Gram panchyat has 5 wards, 14 elected members (including President and Vice President) and includes Hallimallapura (village attached to Karekatte).

Gram panchyat Office bearers: Panchayat Development Officer(PDO), Secretary, Data Entry Operator, Pump Operators and Peon.

The Gram panchayat has the responsibilities of

1. Looking after street lights, construction and repair work of the roads in the villages and also the village markets, fairs, festivals and celebrations.

2. Keeping a record of births, deaths and marriages in the village.

3. Looking after public health and hygiene by providing facilities for sanitation and drinking water.

4. Providing for education.

5. Implementing development schemes for agriculture and animal husbandry.

Karekatte belongs to Channagiri Assembly Constituency, State Code: S10, Assembly Constituency Code: 109, This constituency is famous for humorous and witty thinker, the former chief minister of Karnataka late J. H. Patel.
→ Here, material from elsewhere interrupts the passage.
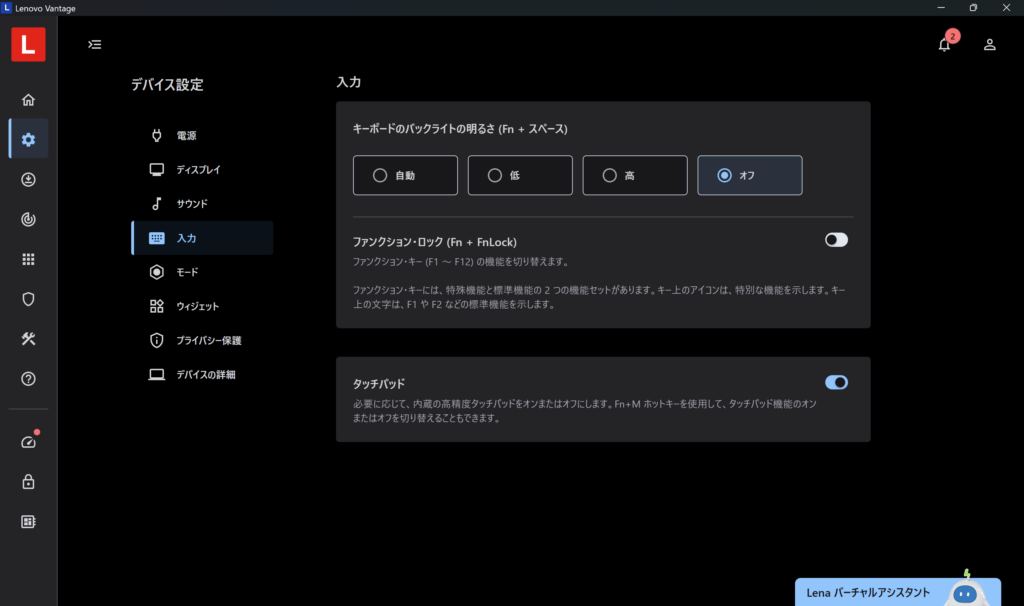Image resolution: width=1024 pixels, height=606 pixels.
Task: Open the help question mark icon
Action: (x=28, y=379)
| Polling Booth (No.) | Males | Females | Total Electors of Booth | Total Electors of Village | Voting Power |
| HPS School East (20) | 369 | 279 | 648 |
| HPS School West (21) | 515 | 443 | 958 |
| GUH School Centre(22) | 838 | 685 | 1523 |
| Total | 1722 | 1407 | 3129 | 3129 | 2.01% |

State Elections 1999 become famous as Chief Minister J. H. Patel, lost to Vadnal Rajanna, a Bharatiya Janata Party (BJP) rebel candidate, by a margin of almost 26514 votes.

==Languages spoken==
Kannada, Urdu, Lambani are the major languages spoken in Karekatte.

==Climate==
Karekatte receives normal annual rainfall 644 mm mainly through southwest monsoon
(June–September- 341 mm) and north-East monsoon (October–December 303mm). The relative humidity is high is monsoon reason 70 to 80 but is not summer comes down to 25% to 35% temperature varies over a wide range from 18 °C to 38 °C.

==Events==
Basaveshwara Jatre (fair) that is conducted yearly in the month of March/April. and Mari Habba is conducted once in a 4 years.